Il Po potrebbe fermare il suo corso nel Ferrarese. I mutamenti climatici e la crescente domanda di risorsa idrica stanno mettendo in serio pericolo il fiume italiano, che rischia di arrestarsi a quasi 100 Km di distanza dalla foce. Lo ha reso noto l’APAT (Agenzia per la Protezione dell’Ambiente e per i servizi tecnici), nell’ambito di un workshop sul tema organizzato oggi a Parma.

 

Negli ultimi trent’anni la portata del fiume Po è scesa del 20-25%. Secondo l’APAT, su ogni dieci litri di acqua che giungevano in precedenza alla foce, mancano oggi all’appello oltre due litri. E la cosa non migliorerà nel futuro.

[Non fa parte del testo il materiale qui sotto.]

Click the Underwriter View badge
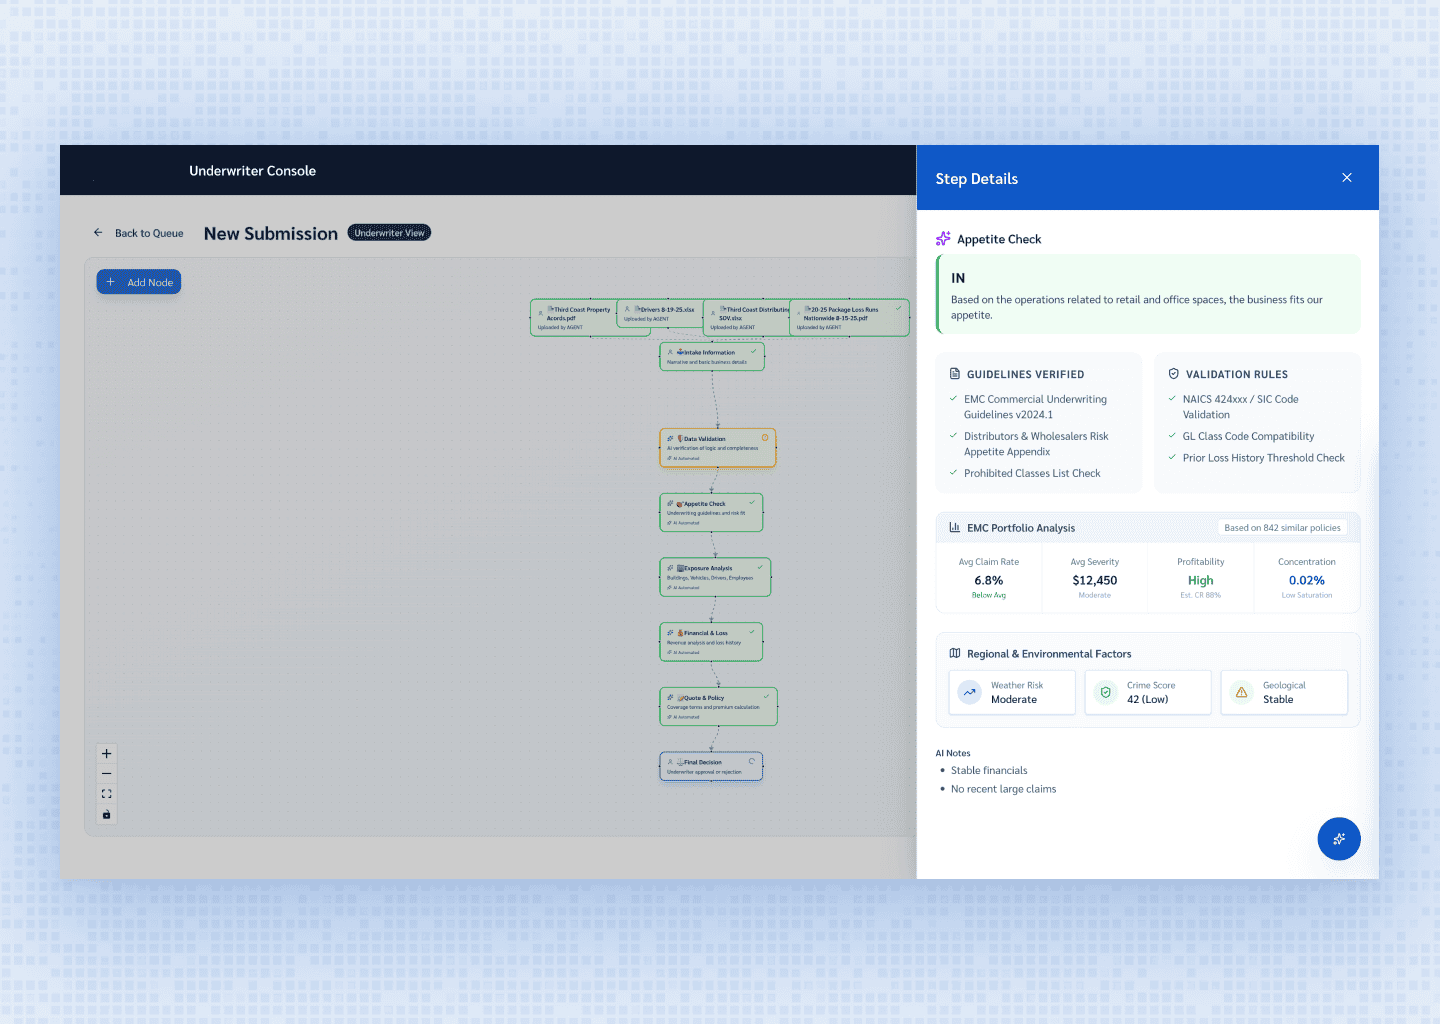 coord(389,233)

Tuttavia la causa non è solo legata al mutamento del clima, ma anche all’azione diretta dell’uomo, ossia alle scelte produttive e amministrative (usi agricoli, industriali e civili). Secondo i dati dell’Autorità di bacino, per uso potabile vengono prelevati 2,5 chilometri cubi (1 km3 è pari ad 1 miliardo di metri cubi) all’anno (11,1%); per uso industriale (escluso quello energetico) 1,5 km3 l’anno (6,7%); per usi elettrici (idro e termo) 2 km3 l’anno (8,9%) e per l’agricoltura ben 16,5 km l’anno (73,3%).

 

Primo imputato per la sottrazione d’acqua al fiume è l’agricoltura. Nel complesso si prelevano dal Po due miliardi e mezzo di metri cubi di acqua all’anno, di cui oltre il 73% destinati alle coltivazioni ed ai campi. "Così, nei periodi estivi più critici, – sottolinea l’APAT – la portata d’acqua alla foce può scendere sino a 180 metri cubi al secondo, una quantità che non basta nemmeno a raffreddare gli impianti della centrale di Porto Tolle".

Queste le soluzioni proposte durante l’incontro:

  • adozione, da parte del mondo agricolo, di tecnologie più innovative e l’abbandono progressivo di colture che richiedono molta acqua (quali riso, mais e kiwi);
  • più in generale, pianificazione dell’utilizzo del suolo, in particolare del bacino del Po, che tenga conto delle mutazioni climatiche in atto.